Canonical Hidden Markov Model Networks for studying M/EEG.

Dynamic brain networks identified in magneto/encephalography (M/EEG) recordings provide new insights into human brain activity. One established method uses Hidden Markov Models (HMMs) and has been shown to infer reproducible, fast-switching brain networks in a variety of cognitive and disease conditions. Often, these studies are done on small bespoke (boutique) datasets ( N < 100 ) and analyzed in isolation of other M/EEG datasets. Instead of training a new model for each boutique study, which is computationally expensive, we propose the use of a canonical HMM. This provides a common reference through which different studies can be described using the same set of networks.
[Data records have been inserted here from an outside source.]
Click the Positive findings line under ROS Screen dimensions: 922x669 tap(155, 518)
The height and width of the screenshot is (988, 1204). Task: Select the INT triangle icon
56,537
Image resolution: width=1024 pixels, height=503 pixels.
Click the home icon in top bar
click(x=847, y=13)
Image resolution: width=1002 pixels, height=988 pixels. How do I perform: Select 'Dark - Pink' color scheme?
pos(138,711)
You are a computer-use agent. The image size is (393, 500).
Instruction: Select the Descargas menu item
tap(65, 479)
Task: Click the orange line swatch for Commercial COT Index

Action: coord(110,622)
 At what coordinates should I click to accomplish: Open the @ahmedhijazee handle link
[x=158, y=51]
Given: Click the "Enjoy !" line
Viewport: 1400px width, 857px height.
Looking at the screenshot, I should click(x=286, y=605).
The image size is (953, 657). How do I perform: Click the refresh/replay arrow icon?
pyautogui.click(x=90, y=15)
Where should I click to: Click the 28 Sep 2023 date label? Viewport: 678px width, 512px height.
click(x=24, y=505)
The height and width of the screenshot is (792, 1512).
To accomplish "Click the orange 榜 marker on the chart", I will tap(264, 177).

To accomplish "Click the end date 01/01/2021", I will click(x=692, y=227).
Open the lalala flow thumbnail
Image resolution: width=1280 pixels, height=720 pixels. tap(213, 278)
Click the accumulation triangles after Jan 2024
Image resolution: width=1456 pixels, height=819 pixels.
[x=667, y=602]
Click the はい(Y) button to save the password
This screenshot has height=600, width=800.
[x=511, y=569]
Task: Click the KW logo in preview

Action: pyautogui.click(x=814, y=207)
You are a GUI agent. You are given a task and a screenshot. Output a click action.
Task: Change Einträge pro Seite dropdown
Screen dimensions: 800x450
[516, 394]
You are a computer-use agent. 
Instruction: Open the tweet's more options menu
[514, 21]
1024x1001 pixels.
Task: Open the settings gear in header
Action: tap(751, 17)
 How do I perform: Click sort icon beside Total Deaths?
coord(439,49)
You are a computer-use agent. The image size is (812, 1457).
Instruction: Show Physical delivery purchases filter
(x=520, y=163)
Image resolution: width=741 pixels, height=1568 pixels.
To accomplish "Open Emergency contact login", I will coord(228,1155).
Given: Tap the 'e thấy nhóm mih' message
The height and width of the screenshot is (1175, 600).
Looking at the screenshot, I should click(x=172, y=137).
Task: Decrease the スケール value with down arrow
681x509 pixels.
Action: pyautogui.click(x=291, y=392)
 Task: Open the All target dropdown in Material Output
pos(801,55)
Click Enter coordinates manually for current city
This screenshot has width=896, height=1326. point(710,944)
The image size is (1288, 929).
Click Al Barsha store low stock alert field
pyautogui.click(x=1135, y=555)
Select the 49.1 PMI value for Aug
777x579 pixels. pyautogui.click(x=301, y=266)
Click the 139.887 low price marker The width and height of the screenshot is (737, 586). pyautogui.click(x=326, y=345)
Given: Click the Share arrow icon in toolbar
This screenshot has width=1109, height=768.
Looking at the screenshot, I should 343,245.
We provide HMMs for a range of model orders (4-16 states) in parcellated source space and sensor space. These HMMs were trained on 1849 MEG recordings ( N = 621, 18-88 years old, 194 hours), capturing population variability in both rest and task data. We illustrate applications of this canonical HMM approach in parcellated source space using boutique MEG and EEG datasets. Applying the canonical HMM in parcel space requires the boutique dataset to be preprocessed and source reconstructed in the same way as the canonical HMM training data. Applying the canonical HMM in the sensor space requires the same sensor layout and preprocessing as the canonical HMM training data. The canonical HMMs have been made publicly available as an open-access resource, providing sets of canonical brain networks that can be used to compare individuals within and across a range of datasets.